This is an exciting time to be working on accessibility and inclusion, and in particular on such technical aspects as eAccessibility and Assistive Technology. There is increasing awareness of the many unnecessary barriers, physical or otherwise, that impede opportunities for work, education, and participation by people with disabilities. At the same time, efforts are ongoing to remove these barriers through better education, policy, and technology. Many companies are beginning to realize that embracing fully inclusive practices may translate into a more productive workplace. Transit agencies and airlines are moving to enable safer and more comfortable travel to all passengers, including those with mobility, sensory, or cognitive impairments. The entertainment industry has begun to provide audio description services, in addition to captioning, to make movies and shows accessible to those who cannot see or hear. Important pieces of legislation, such as the Americans with Disabilities Act, which turns 30 this year, or the newborn European Accessibility Act, have been put in place to protect against disability-related discrimination, and to ensure that products and services are made accessible to everyone. The U.N. Convention on the Rights of Persons with Disabilities, adopted in 2006, affirms the right of people with disabilities to make independent decisions for their lives and to be active members of society.

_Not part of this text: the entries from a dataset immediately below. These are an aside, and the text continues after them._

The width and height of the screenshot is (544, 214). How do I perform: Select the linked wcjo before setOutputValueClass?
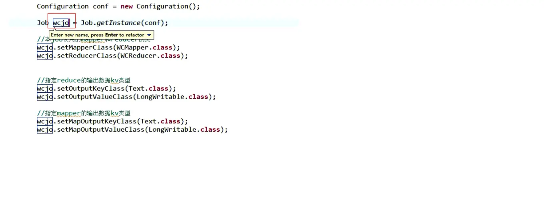tap(45, 97)
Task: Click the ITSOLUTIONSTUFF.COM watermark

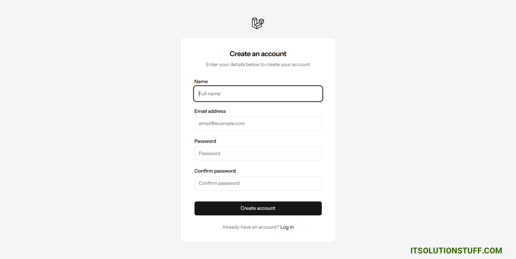Action: click(x=456, y=251)
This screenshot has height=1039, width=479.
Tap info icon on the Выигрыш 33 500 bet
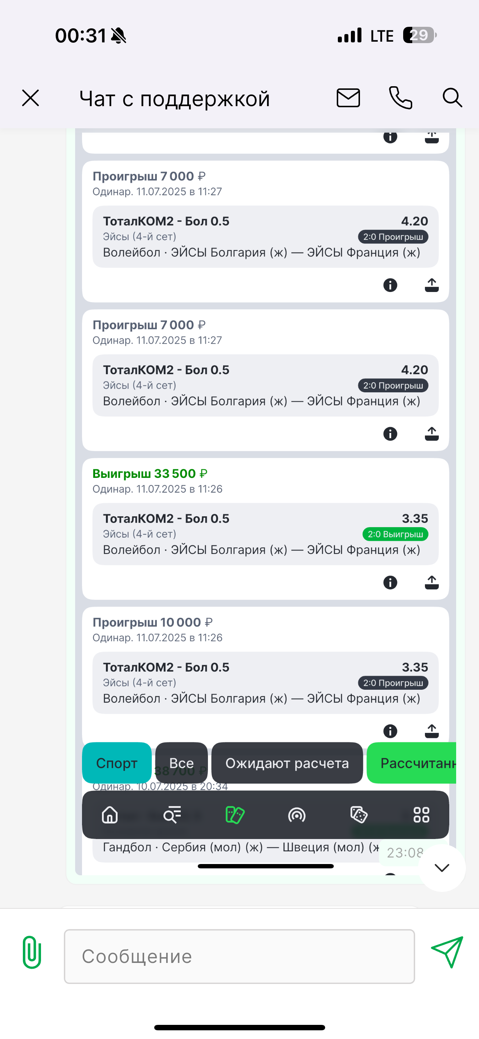click(x=390, y=582)
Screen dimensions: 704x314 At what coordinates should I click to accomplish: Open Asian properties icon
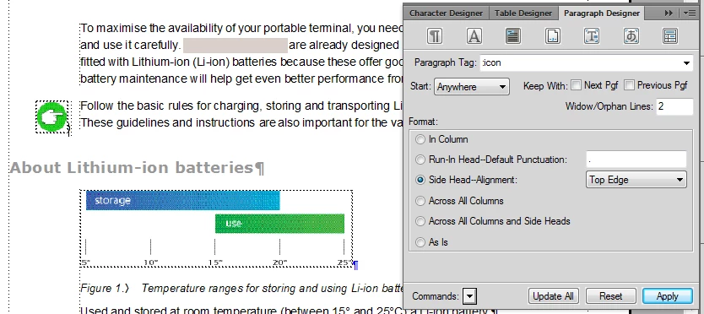tap(631, 36)
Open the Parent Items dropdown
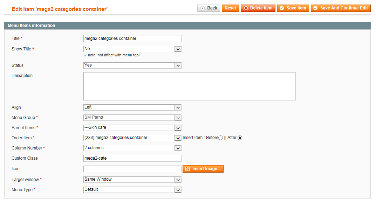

Technology has tremendous potential for removing accessibility barriers. Not surprisingly, in recent years Artificial Intelligence has captured the lion\’s share of attention for technological trends in accessibility. Smartphone apps now read text and recognize objects, and automatically describe the content of pictures. Ever-improving speech understanding algorithms enable hand-free control of computers, appliances or devices, with research ongoing on the recognition of dysarthric speech. Autonomous cars may in the near future provide individualized transportation to those who cannot drive, while exoskeleton systems will enable ambulation to people with paraplegia. Intelligent homes offer opportunities for independent living to those with reduced motion control. At the urban scale, mapping and localization systems are being deployed in public spaces to support orientation and wayfinding, or to identify safe paths to traverse for wheelchair users. It is encouraging that all major information technology companies have committed to including accessibility features in their products, and even started their own research labs in access technology. Yet, sometimes innovation comes from the grassroots. Communities of makers have taken on the challenges of designing low-budget assistive technology, often involving people with disabilities in exciting co-design experiments. Crowdsourcing and microvolunteering projects have evolved into accessibility platforms with thousands of contributors and users.

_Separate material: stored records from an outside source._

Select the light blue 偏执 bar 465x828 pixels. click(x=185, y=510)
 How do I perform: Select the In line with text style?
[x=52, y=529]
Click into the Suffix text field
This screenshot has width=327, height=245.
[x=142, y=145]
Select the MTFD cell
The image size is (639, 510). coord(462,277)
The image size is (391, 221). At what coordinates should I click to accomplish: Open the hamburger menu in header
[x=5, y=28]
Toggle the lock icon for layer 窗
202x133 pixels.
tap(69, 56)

It is in this context that the 17th International Conference on Computers Helping People with Special Needs (ICCHP) will take place. Since its inception in 1989, ICCHP has evolved to become the largest European conference on Accessibility Technologies. It offers an inclusive and accessible environment, where participation of researchers with disabilities is particularly encouraged. ICCHP is a venue for showcasing cutting-edge technology, but also a place where to mingle with old and new colleagues for thought-provoking discussions.
Original contributions submitted to ICCHP undergo a rigorous peer review process, and accepted papers are published as part of the Springer Lecture Notes in Computer Science (LNCS). Technical presentations are organized in Special Thematic Sessions. The conference also features multiple parallel activities, including a Universal Learning DesignTrack, Young Researchers Consortium, German Spoken ICT Forum, Code for a Cause Competition (C4C), and Summer University on Access to Math, Statistics and Science for Blind and Partially Sighted People.